Exercise: Using the material below, return exactly the lines between the one holding "You are a computer-use" and the one holding "Instruction: Decrease the", inclusive, and no others.
====== The data
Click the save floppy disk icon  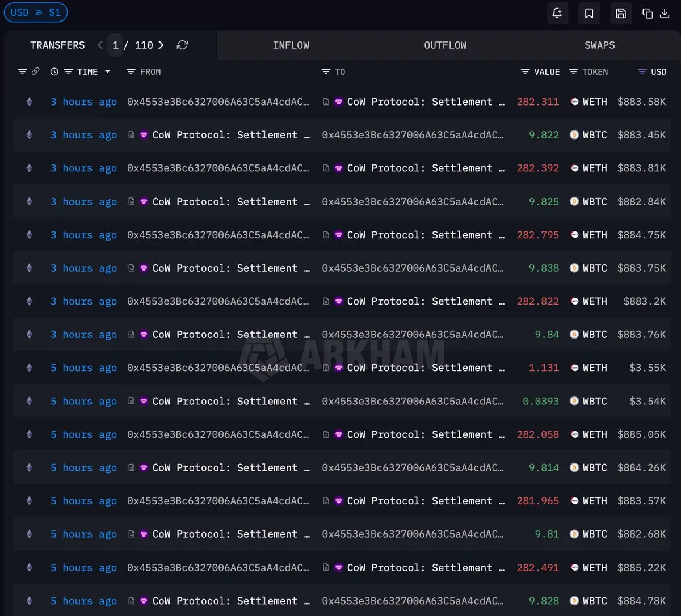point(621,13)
============
====== The data
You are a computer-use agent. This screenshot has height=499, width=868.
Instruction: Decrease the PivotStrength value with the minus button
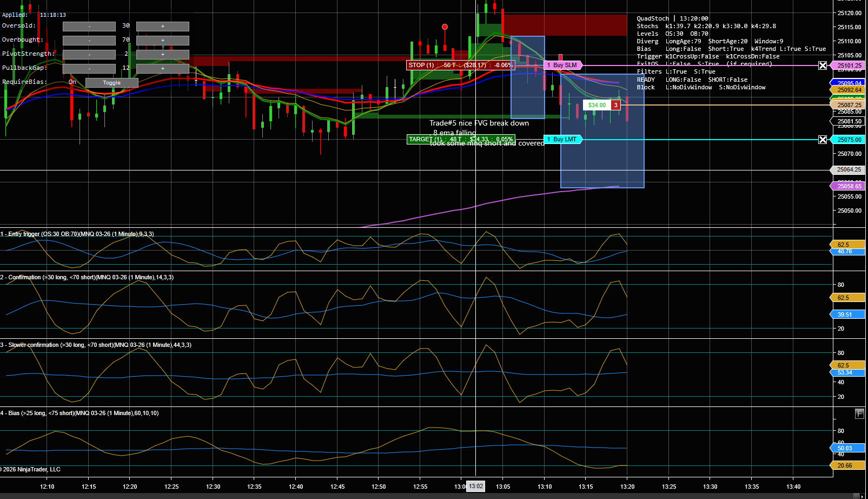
============
====== The data
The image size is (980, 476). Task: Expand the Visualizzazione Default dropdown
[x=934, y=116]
============
Your response:
You are a computer-use agent. This screenshot has height=499, width=868.
Instruction: Decrease the PivotStrength value with the minus button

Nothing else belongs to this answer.